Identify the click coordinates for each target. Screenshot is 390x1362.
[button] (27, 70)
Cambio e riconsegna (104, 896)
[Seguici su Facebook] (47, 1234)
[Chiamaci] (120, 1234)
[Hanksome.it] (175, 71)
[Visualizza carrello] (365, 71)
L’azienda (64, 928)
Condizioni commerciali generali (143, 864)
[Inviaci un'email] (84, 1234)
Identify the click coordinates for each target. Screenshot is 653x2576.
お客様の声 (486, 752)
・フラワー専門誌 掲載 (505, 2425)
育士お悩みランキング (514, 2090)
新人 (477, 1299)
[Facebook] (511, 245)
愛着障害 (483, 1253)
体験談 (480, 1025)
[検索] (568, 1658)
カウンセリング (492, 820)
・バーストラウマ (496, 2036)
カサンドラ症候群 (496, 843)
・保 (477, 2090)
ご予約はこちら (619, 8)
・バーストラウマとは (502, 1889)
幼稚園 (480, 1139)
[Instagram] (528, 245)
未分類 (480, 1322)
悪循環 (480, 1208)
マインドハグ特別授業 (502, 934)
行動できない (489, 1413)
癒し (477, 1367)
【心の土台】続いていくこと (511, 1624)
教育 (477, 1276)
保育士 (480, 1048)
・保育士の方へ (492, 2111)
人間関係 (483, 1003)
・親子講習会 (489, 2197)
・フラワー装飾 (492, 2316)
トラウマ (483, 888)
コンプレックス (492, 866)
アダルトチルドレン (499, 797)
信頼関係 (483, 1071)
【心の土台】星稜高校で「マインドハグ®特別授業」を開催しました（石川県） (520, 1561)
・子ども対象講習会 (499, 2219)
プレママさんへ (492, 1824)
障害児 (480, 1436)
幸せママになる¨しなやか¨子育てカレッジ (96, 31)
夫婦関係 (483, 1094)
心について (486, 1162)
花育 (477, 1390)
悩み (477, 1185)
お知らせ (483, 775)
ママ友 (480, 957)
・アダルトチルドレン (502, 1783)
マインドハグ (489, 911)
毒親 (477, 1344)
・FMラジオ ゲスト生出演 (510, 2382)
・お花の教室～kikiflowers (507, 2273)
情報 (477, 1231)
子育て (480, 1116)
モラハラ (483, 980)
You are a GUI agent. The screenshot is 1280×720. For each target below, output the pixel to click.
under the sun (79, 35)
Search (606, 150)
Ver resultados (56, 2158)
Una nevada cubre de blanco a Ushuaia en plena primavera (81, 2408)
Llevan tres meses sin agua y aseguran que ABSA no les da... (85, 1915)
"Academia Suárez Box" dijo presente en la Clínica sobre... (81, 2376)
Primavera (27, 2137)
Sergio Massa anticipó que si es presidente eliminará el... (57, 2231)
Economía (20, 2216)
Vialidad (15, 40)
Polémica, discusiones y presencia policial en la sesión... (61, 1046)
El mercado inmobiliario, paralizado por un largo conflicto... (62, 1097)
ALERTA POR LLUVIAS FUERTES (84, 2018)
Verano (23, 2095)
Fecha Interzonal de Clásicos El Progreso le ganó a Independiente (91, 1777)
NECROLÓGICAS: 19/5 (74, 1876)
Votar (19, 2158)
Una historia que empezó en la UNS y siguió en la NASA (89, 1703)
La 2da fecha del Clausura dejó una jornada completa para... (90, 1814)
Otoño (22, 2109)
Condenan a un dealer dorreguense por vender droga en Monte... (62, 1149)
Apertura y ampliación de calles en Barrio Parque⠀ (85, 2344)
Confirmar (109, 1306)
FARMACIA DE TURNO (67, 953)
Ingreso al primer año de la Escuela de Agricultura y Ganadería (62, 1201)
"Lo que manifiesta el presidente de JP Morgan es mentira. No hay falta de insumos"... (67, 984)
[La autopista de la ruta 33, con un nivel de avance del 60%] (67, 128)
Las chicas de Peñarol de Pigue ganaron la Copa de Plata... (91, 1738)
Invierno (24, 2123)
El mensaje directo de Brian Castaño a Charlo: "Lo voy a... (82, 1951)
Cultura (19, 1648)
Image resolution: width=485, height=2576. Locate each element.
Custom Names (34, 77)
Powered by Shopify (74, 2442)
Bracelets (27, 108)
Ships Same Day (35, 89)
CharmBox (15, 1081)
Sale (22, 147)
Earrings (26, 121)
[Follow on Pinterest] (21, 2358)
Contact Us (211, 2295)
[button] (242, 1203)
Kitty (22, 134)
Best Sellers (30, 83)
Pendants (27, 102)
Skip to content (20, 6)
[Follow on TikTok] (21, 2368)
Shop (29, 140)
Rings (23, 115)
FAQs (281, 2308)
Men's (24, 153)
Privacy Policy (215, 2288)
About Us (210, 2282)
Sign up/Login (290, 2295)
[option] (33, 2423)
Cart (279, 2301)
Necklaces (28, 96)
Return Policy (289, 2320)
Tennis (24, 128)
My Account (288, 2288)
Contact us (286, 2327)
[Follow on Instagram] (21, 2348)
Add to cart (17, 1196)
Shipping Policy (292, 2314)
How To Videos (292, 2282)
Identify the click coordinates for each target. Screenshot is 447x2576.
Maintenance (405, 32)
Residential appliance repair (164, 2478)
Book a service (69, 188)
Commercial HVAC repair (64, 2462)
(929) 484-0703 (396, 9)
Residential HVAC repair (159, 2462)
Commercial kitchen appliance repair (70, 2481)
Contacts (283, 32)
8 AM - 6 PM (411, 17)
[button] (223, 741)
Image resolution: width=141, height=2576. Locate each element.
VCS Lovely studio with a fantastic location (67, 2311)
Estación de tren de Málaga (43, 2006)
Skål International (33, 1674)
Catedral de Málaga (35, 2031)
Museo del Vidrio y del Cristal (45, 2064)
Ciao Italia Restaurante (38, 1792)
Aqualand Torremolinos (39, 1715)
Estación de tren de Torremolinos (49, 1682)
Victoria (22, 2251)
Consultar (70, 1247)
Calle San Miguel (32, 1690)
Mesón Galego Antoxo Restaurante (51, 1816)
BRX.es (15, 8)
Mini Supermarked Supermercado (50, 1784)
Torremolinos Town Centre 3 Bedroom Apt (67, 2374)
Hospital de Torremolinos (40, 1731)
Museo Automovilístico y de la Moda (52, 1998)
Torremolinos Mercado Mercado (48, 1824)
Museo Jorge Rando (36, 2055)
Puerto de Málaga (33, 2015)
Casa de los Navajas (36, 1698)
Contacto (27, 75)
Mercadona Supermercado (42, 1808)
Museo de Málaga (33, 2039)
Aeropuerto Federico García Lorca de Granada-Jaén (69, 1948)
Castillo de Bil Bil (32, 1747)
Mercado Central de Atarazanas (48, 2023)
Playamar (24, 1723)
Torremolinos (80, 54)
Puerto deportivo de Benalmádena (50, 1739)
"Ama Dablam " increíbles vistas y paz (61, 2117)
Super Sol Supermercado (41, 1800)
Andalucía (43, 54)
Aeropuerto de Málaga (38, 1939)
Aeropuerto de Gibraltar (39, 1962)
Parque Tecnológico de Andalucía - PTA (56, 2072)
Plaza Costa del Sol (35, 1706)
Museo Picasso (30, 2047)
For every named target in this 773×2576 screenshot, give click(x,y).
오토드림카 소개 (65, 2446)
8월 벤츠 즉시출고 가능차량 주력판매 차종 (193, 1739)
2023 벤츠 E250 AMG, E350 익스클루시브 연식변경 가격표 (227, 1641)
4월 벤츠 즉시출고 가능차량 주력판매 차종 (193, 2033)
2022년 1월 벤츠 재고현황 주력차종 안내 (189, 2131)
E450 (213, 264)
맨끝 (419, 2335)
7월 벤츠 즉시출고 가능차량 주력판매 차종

______

## WHAT TO PRODUCE
Rewrite the listing from the line with "信頼関係 (483, 1071)" up to and including the line with "que manifiesta el", putting "Río Grande" in place of "Ushuaia" and leaving everything else unchanged.

## EXERCISE OUTPUT
信頼関係 (483, 1071)
【心の土台】星稜高校で「マインドハグ®特別授業」を開催しました（石川県） (520, 1561)
・子ども対象講習会 (499, 2219)
プレママさんへ (492, 1824)
障害児 (480, 1436)
幸せママになる¨しなやか¨子育てカレッジ (96, 31)
夫婦関係 (483, 1094)
心について (486, 1162)
花育 (477, 1390)
悩み (477, 1185)
お知らせ (483, 775)
ママ友 (480, 957)
・アダルトチルドレン (502, 1783)
マインドハグ (489, 911)
毒親 (477, 1344)
・FMラジオ ゲスト生出演 (510, 2382)
・お花の教室～kikiflowers (507, 2273)
情報 (477, 1231)
子育て (480, 1116)
モラハラ (483, 980)
You are a GUI agent. The screenshot is 1280×720. For each target below, output the pixel to click.
under the sun (79, 35)
Search (606, 150)
Ver resultados (56, 2158)
Una nevada cubre de blanco a Río Grande en plena primavera (81, 2408)
Llevan tres meses sin agua y aseguran que ABSA no les da... (85, 1915)
"Academia Suárez Box" dijo presente en la Clínica sobre... (81, 2376)
Primavera (27, 2137)
Sergio Massa anticipó que si es presidente eliminará el... (57, 2231)
Economía (20, 2216)
Vialidad (15, 40)
Polémica, discusiones y presencia policial en la sesión... (61, 1046)
El mercado inmobiliario, paralizado por un largo conflicto... (62, 1097)
ALERTA POR LLUVIAS FUERTES (84, 2018)
Verano (23, 2095)
Fecha Interzonal de Clásicos El Progreso le ganó a Independiente (91, 1777)
NECROLÓGICAS: 19/5 (74, 1876)
Votar (19, 2158)
Una historia que empezó en la UNS y siguió en la NASA (89, 1703)
La 2da fecha del Clausura dejó una jornada completa para... (90, 1814)
Otoño (22, 2109)
Condenan a un dealer dorreguense por vender droga en Monte... (62, 1149)
Apertura y ampliación de calles en Barrio Parque⠀ (85, 2344)
Confirmar (109, 1306)
FARMACIA DE TURNO (67, 953)
Ingreso al primer año de la Escuela de Agricultura y Ganadería (62, 1201)
"Lo que manifiesta el presidente de JP Morgan es mentira. No hay falta de insumos"... (67, 984)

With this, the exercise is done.